Documentation
Add-ons Operations Guide
When you release an add-on publicly on the Atlassian Marketplace, administrators of an Atlassian OnDemand application can install it in their instance, meaning they rely on your service to deliver content to their users. Therefore, ensuring consistent operation of your add-on is critical. You can avoid many potential service disruptions by planning carefully. There are some important considerations to take into account:
- Our customers are all around the world, covering all timezones.
- While some instances have a handful of users, others have thousands of users depending on our products to run their business.
- We have designed our cloud-based products to be both secure and reliable, boasting 99.9% uptime and 24x7x365 support.
Below, we discuss strategies for running your Atlassian Connect add-on as scalable, reliable software as a service. Some of these aspects need to be addressed very early in the design, as implementing them after the fact can be really difficult.
1. Defining your Service Level Agreement (SLA)

» DIRECTIVES:
1. List the considerations that the add-ons operations guide sets out as bullet points.
2. Write the next part of the add-ons operations guide, picking up after its final heading.

» SUPPLIED INFORMATION:
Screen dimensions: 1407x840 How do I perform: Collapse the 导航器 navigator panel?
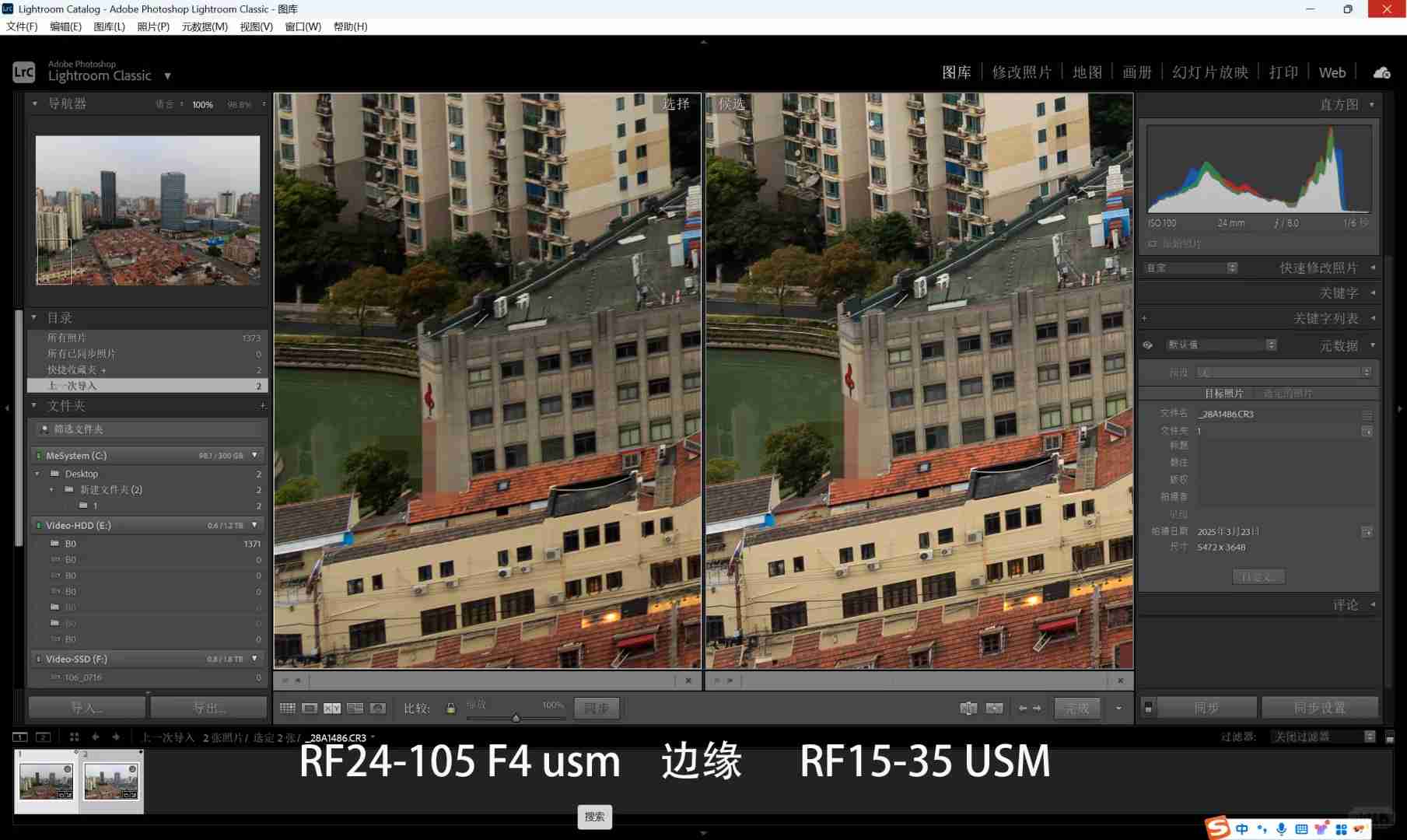(x=34, y=103)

» PER-TASK ANSWERS:
1.
- Our customers are all around the world, covering all timezones.
- While some instances have a handful of users, others have thousands of users depending on our products to run their business.
- We have designed our cloud-based products to be both secure and reliable, boasting 99.9% uptime and 24x7x365 support.

2.
You should define your service level targets, which you can validate during performance testing, use as a basis to monitor your add-ons at runtime, and guarantee by scaling your deployment. The following table lists some examples of indicators you could track:
| Category | Indicator | Description |
| Performance | Uptime | Time during which the add-on is operational, outside of your documented maintenance windows (e.g. 99%) |
| User interface response times | e.g. average response time, mean response time, 90th or 95th percentile response time | |
| Service calls (e.g. REST) response times | e.g. average response time, mean response time, 90th or 95th percentile response time | |
| Business Continuity | RTO (Recovery Time Objective) | Duration of time within which the service must be restored after a major incident (e.g. 8h) |
| RPO (Recovery Point Objective) | Maximum tolerable period in which data might be lost due to a major incident (e.g. 24h) | |
| Support | Availability | Hours of operation for the support team (e.g. 24x7x365, or 8 hours a day / 5 days a week in your timezone) |
| Initial response time |
Time elapsed between the customer's first request and the initial support response. For example: - Level 1: 1 hour - Level 2: 4 hours - Level 3: 8 hours - Level 4: 24 hours |
|
| Resolution time | Time elapsed between the customer's first request and the issue being resolved. |
2. Managing the Performance of your Add-ons
Scalability
There are two ways to design your add-ons to scale with a growing number of installations and users:
- Vertical scaling: you scale by adding more resources (e.g. CPU, memory) to existing nodes
- Horizontal scaling: you scale by adding more nodes (e.g. servers)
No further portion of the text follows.